Já muitos mostraram fotografias do Kosovo. Os jornais não fizeram outra coisa durante a guerra. Nunca mais o fizeram depois da guerra, ou pouco.

Em todo o caso, de forma incipiente e insuficiente. A memória dos jornais e das fotografias dos jornais andam intimamente ligadas. Resultado: a memória fica

esquecida!

Alguns fotógrafos fizeram exposições de fotografias sobre a guerra do Kosovo. Mostram a destruição. A desgraça. As valas comuns. As crianças

descalças, feridas. Famílias amputadas dos seus filhos queridos. Esta memória tem que ser lembrada, guardada, conservada da intempérie que

frequentemente e demasiado rapidamente nos faz passar a outra história e esquecer a precedente.

Mas há outra faceta. Existe o povo! O mundo dos vivos que têm que continuar a viver. A maneira de viver o quotidiano. A forma de vestir, de comer, de

trabalhar, de receber amigos. Enfim, a forma de fazer amizade também.

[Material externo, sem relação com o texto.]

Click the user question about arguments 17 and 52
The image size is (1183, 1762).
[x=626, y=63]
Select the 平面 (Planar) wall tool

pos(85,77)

Este Kosovo que não tem sido mostrado merece fotografias. Não em fotografias que pretendam fazer esquecer a desgraça e a miséria a que tem

estado submetido o povo Kosovar. Mas antes, fotografias que mostrem que o povo Kosovar respira, veste-se, come, trabalha, tem vida social como todos nós

os que vivemos deste lado da Europa. O Kosovo merece fotografias que provem que os Kosovares são pessoas como eu e como vós.